(Stored data)
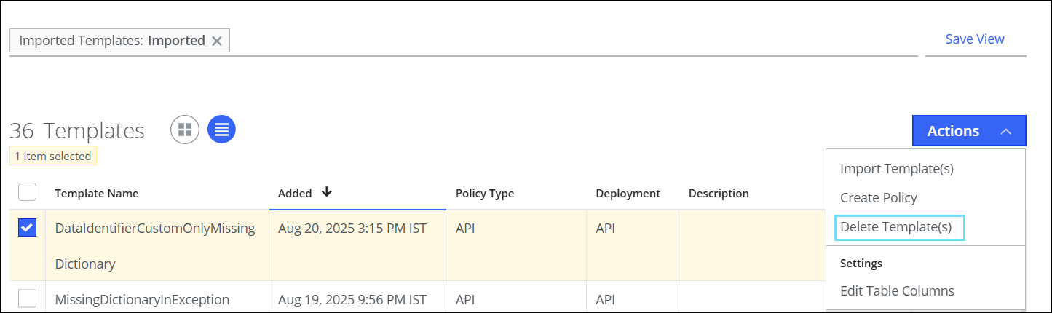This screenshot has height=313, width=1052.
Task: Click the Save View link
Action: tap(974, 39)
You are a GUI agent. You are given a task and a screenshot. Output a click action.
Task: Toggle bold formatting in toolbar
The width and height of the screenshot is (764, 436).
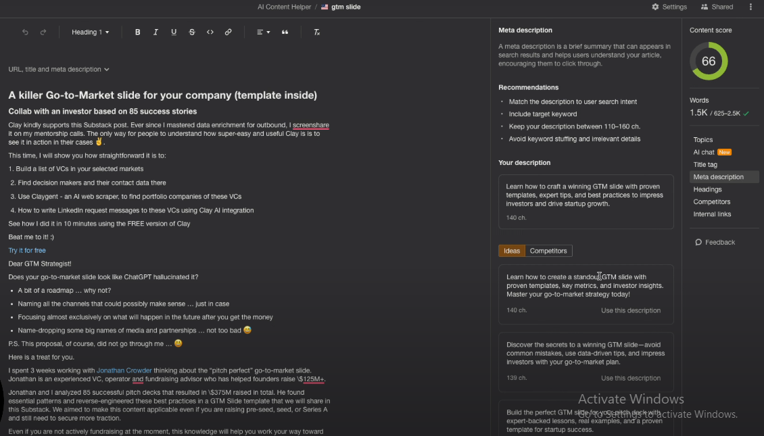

#### WORK TO COMPLETE:
Reproduce only the lines between the line with "Task: Toggle bold formatting in toolbar" and the final line of the records, both included, so that the copy matches them exactly and contains no pictures.

#### RESULT FOR THIS EXERCISE:
Task: Toggle bold formatting in toolbar
The width and height of the screenshot is (764, 436).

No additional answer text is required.